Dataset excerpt
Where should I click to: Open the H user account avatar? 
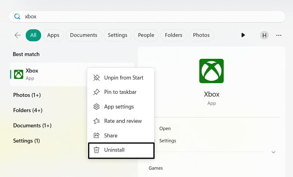pos(264,35)
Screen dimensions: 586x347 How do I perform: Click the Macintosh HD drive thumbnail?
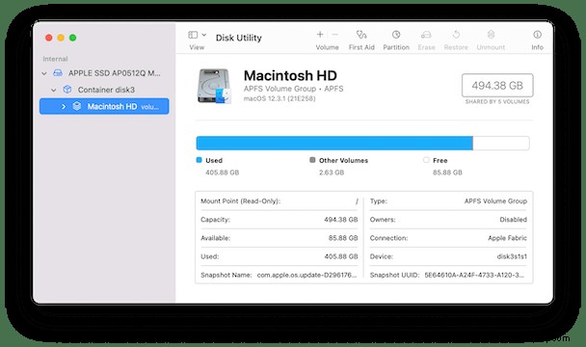click(x=214, y=86)
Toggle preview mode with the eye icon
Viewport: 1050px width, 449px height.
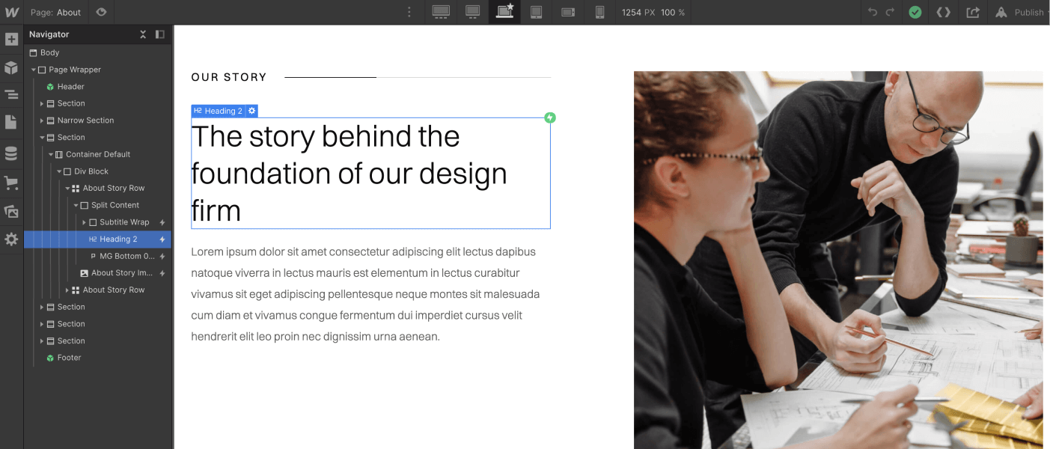[x=101, y=12]
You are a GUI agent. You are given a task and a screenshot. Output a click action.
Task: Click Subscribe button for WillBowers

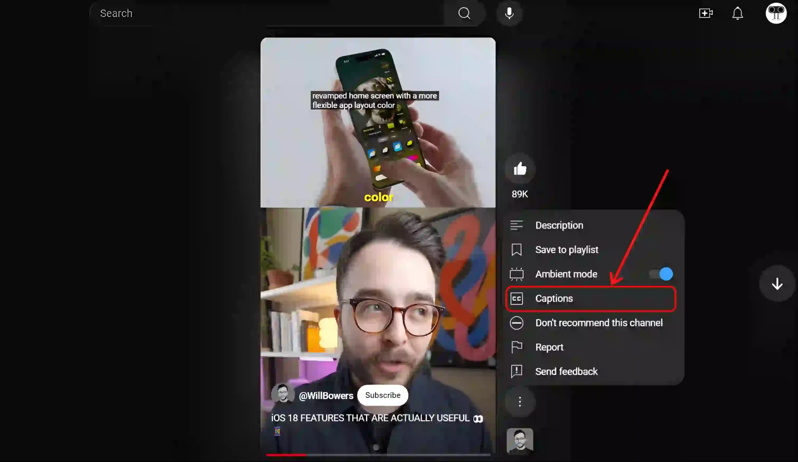pyautogui.click(x=383, y=395)
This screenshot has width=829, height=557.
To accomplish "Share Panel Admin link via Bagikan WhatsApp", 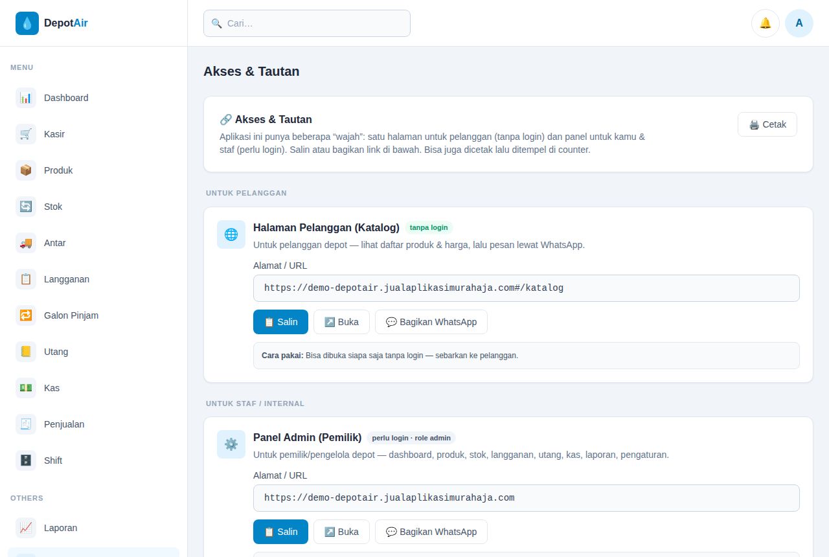I will 431,532.
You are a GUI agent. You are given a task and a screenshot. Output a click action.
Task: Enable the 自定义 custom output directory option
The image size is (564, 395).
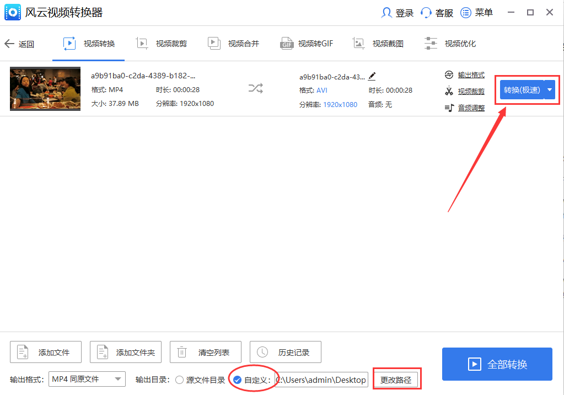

# Description of the task
Present the lines above, from the first one through the line that contains "[x=101, y=12]", as a Markdown table with a Row column numbering each line and a Line column holding its text. Skip any blank lines and omit the pictures.

# Answer to the exercise
| Row | Line |
|---|---|
| 1 | Where should I click to: Open the H user account avatar?  |
| 2 | pos(264,35) |
| 3 | Screen dimensions: 586x347 How do I perform: Click the Macintosh HD drive thumbnail? |
| 4 | click(x=214, y=86) |
| 5 | Toggle preview mode with the eye icon |
| 6 | Viewport: 1050px width, 449px height. |
| 7 | [x=101, y=12] |